** START **

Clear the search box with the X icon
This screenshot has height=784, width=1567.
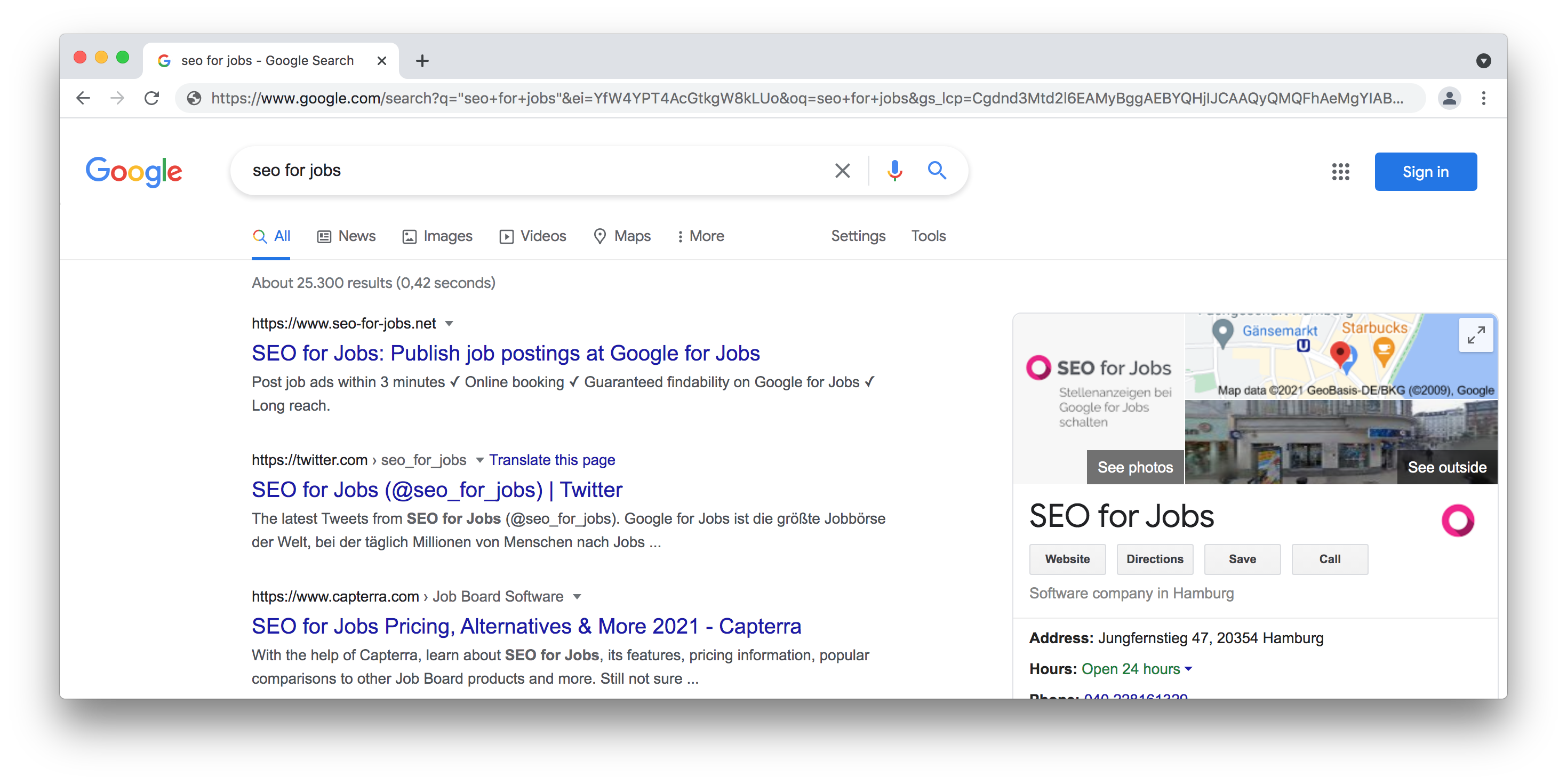coord(842,171)
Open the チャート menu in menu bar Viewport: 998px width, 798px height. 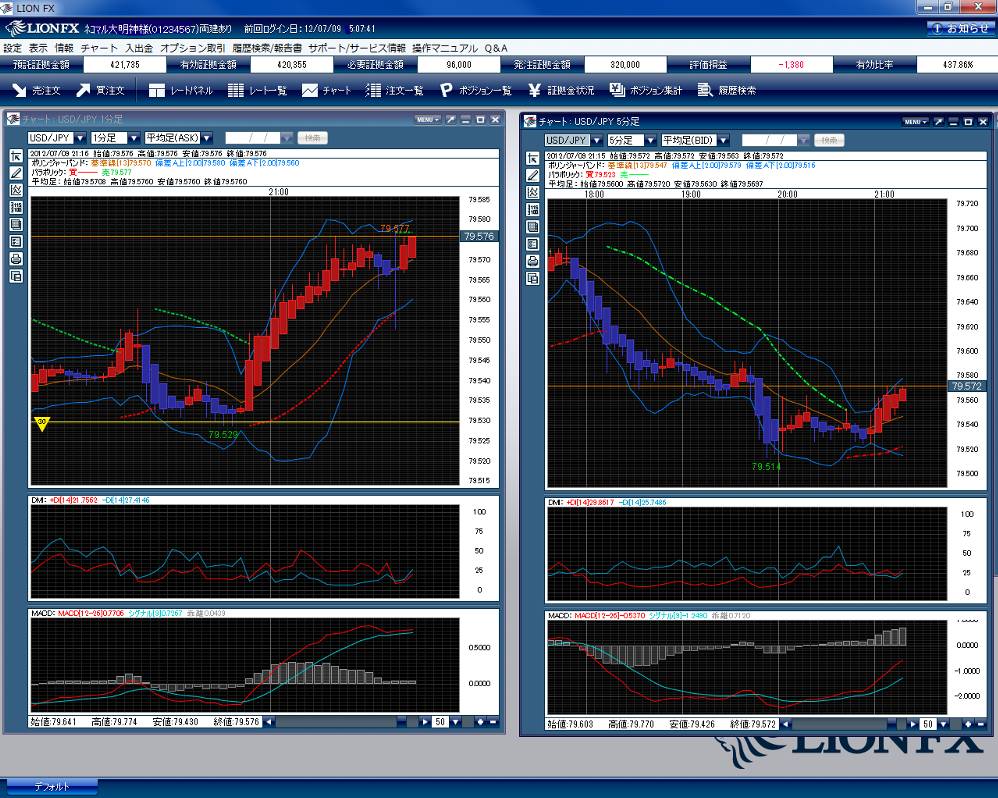99,48
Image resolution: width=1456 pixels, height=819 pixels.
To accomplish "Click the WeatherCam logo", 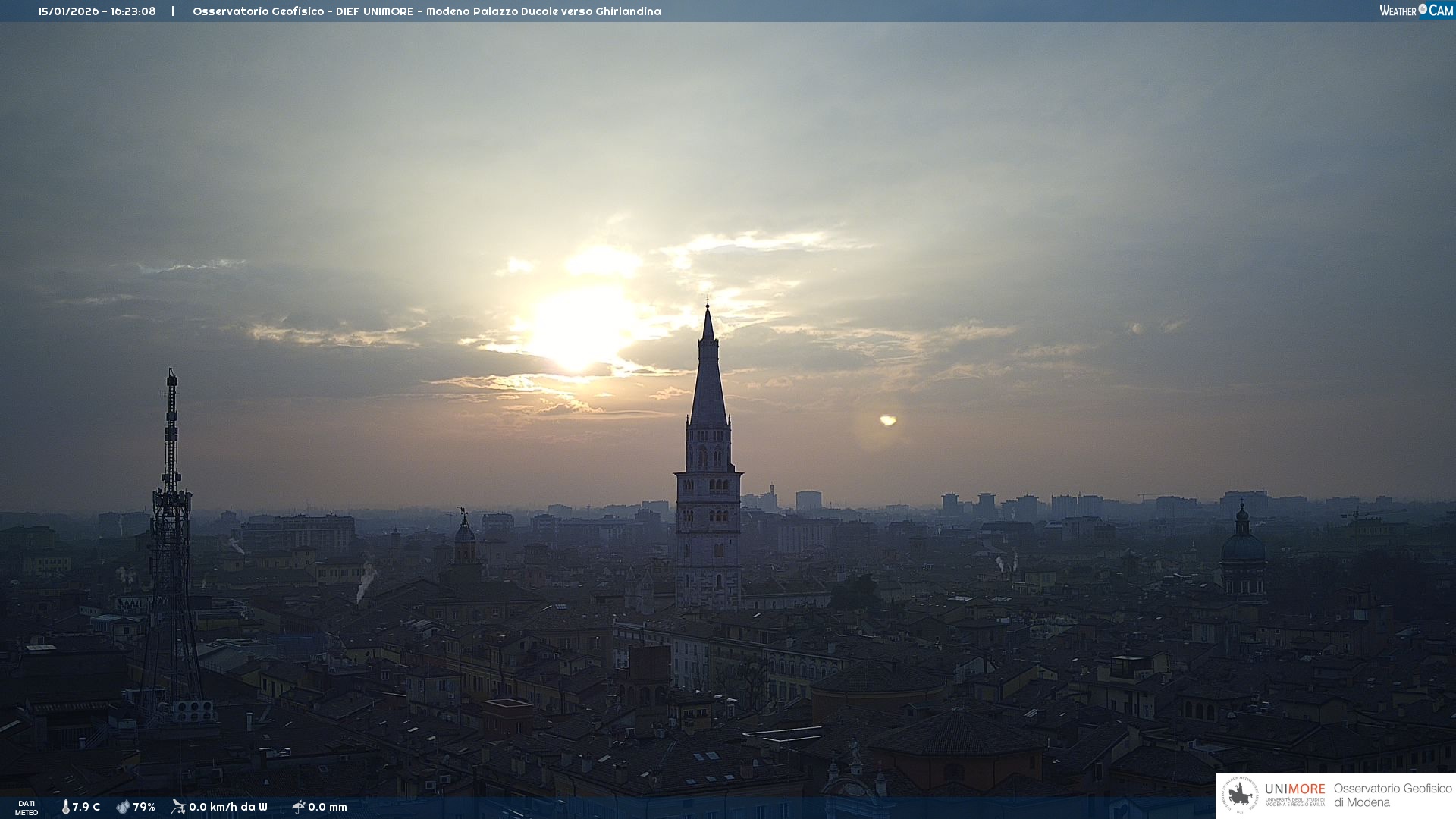I will click(x=1416, y=11).
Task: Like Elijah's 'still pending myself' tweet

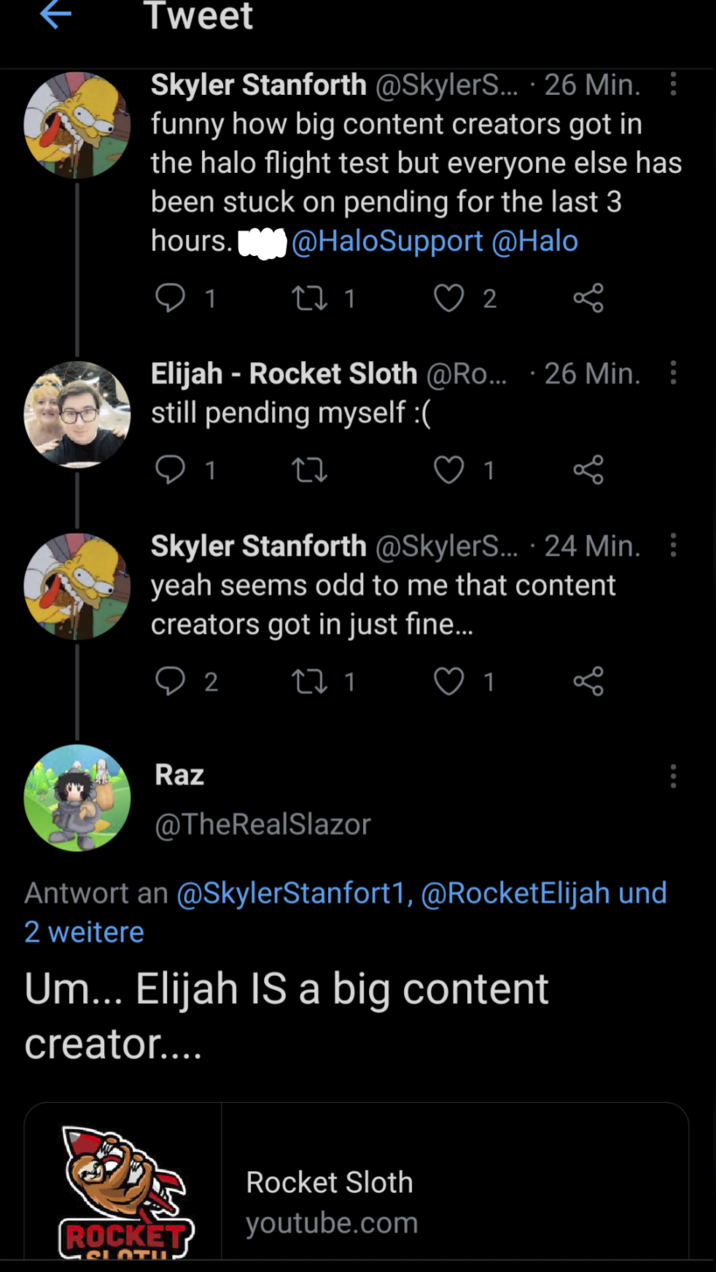Action: [450, 469]
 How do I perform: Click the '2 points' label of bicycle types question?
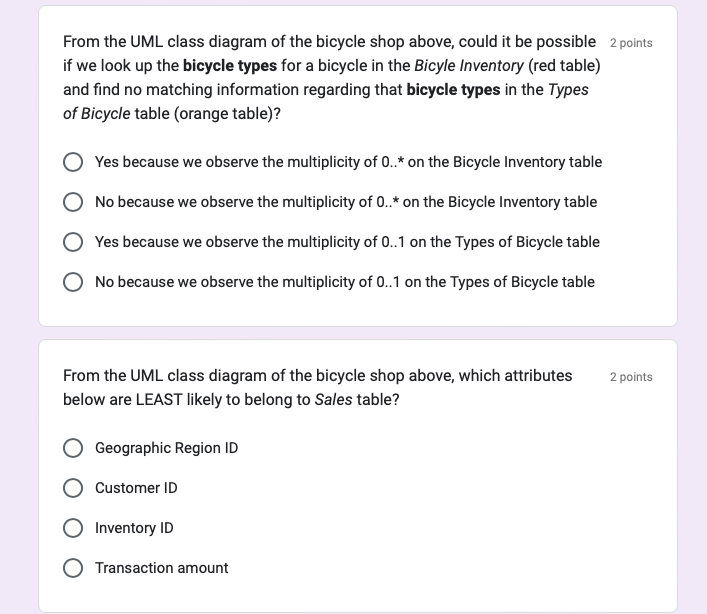pyautogui.click(x=631, y=43)
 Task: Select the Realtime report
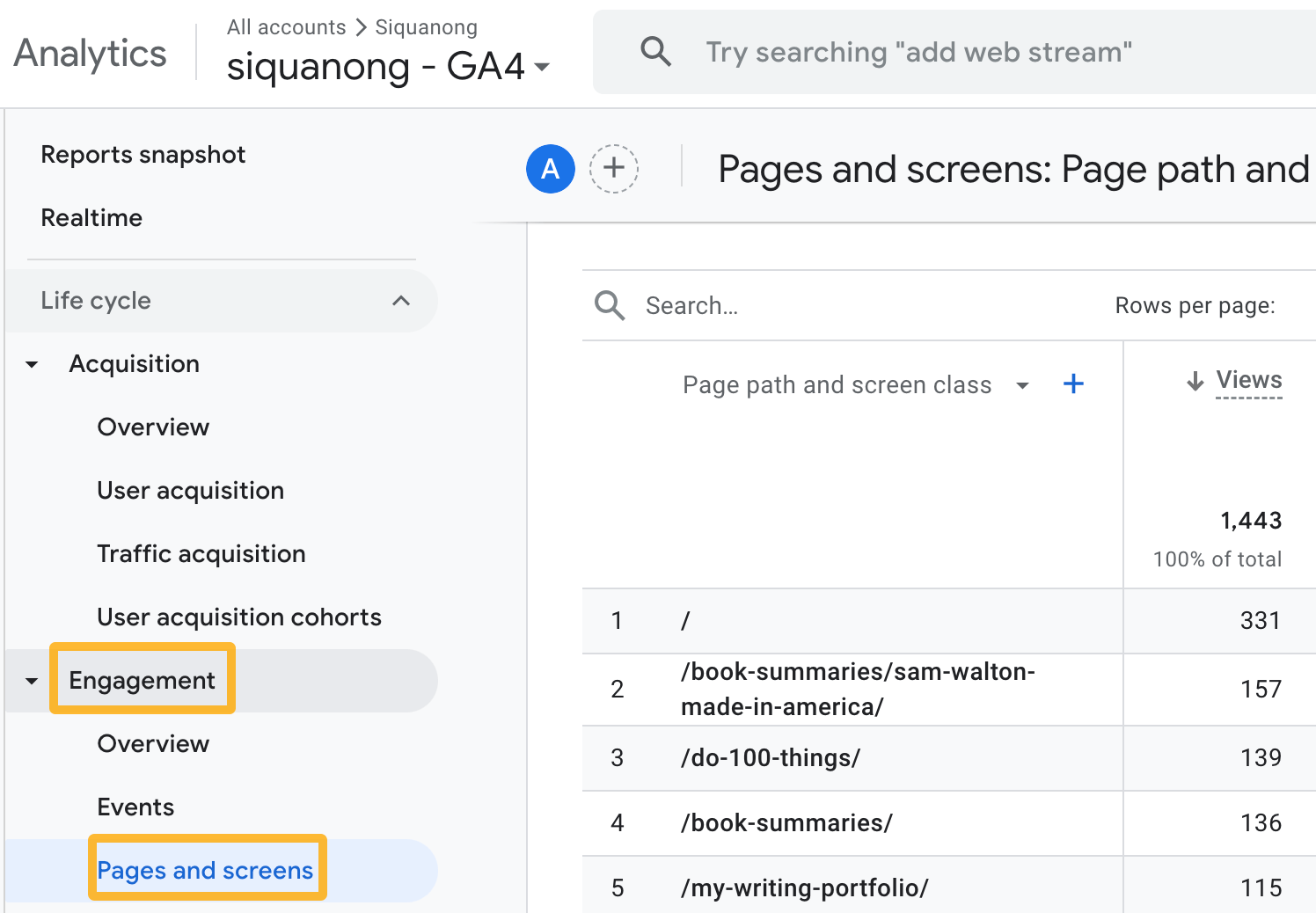[91, 217]
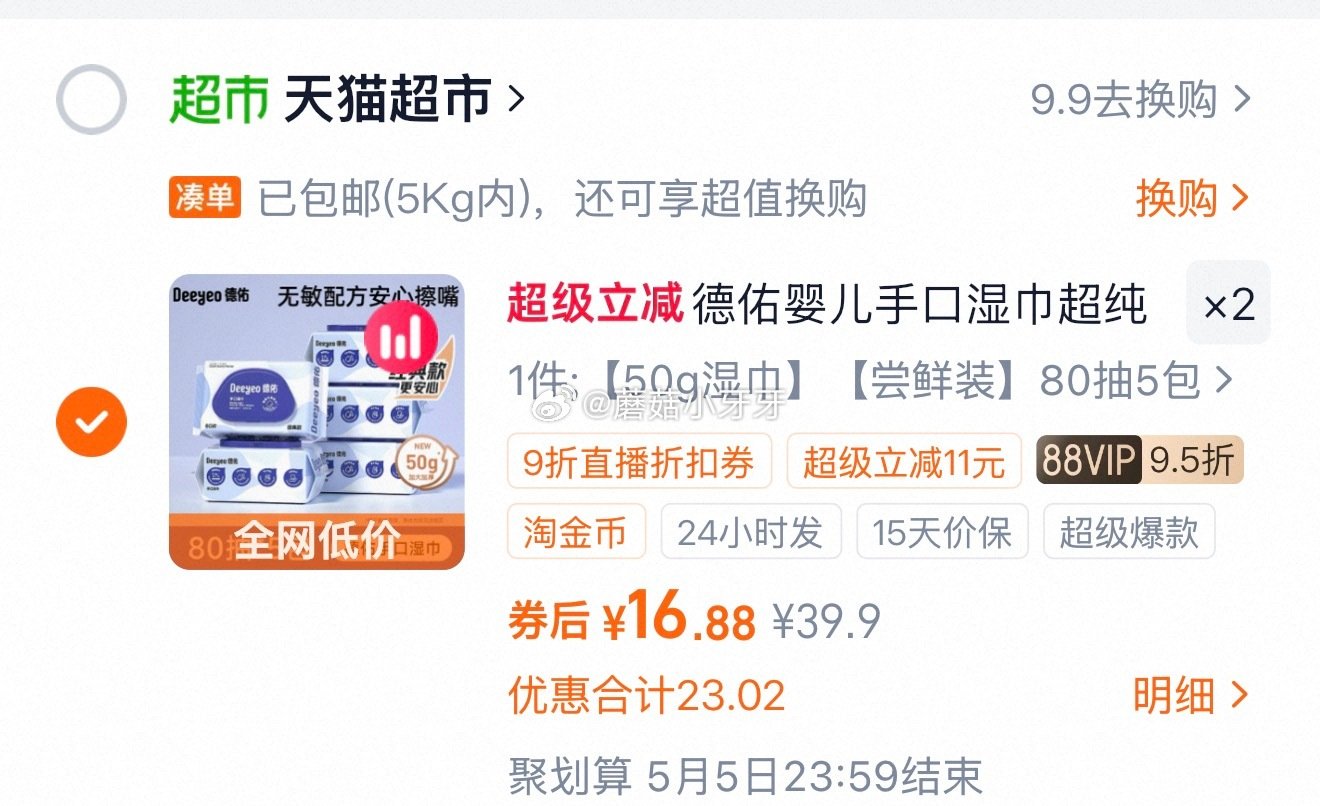Open the 德佑婴儿手口湿巾 product title

point(828,303)

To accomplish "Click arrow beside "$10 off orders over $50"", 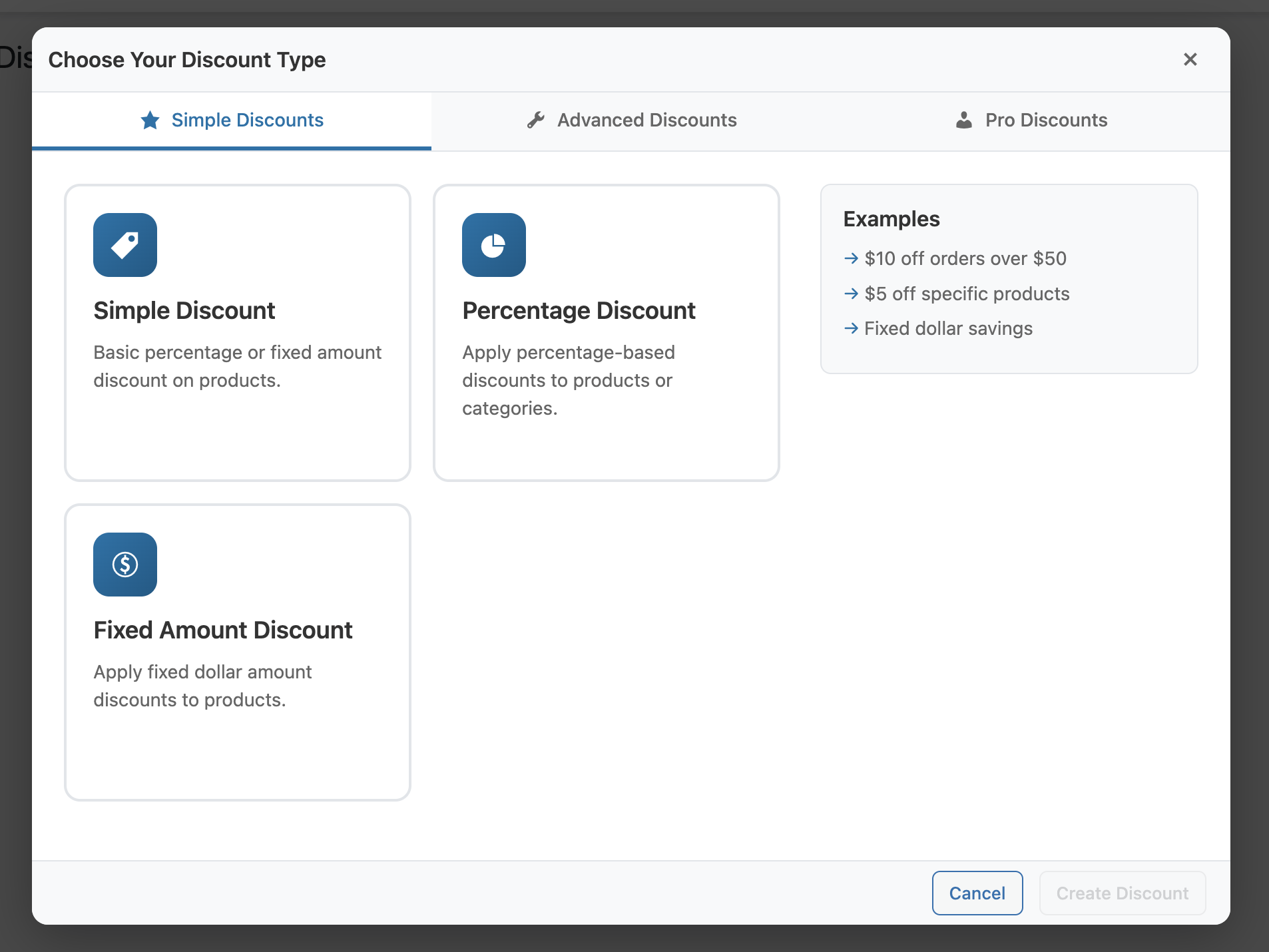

** END **

» **Task description**: Output the records from the line holding "How do I perform: Click" through the end of the records, inclusive, as a Markdown table with a Row column for the row number and a Text column for the line. Skip blank lines and leave the pictures out.

» **Response below**:
| Row | Text |
|---|---|
| 1 |  How do I perform: Click the '2 points' label of bicycle types question? |
| 2 | pyautogui.click(x=631, y=43) |
| 3 |  Task: Select the Realtime report |
| 4 | [91, 217] |
| 5 | Open the 德佑婴儿手口湿巾 product title |
| 6 | point(828,303) |
| 7 | To accomplish "Click arrow beside "$10 off orders over $50"",  |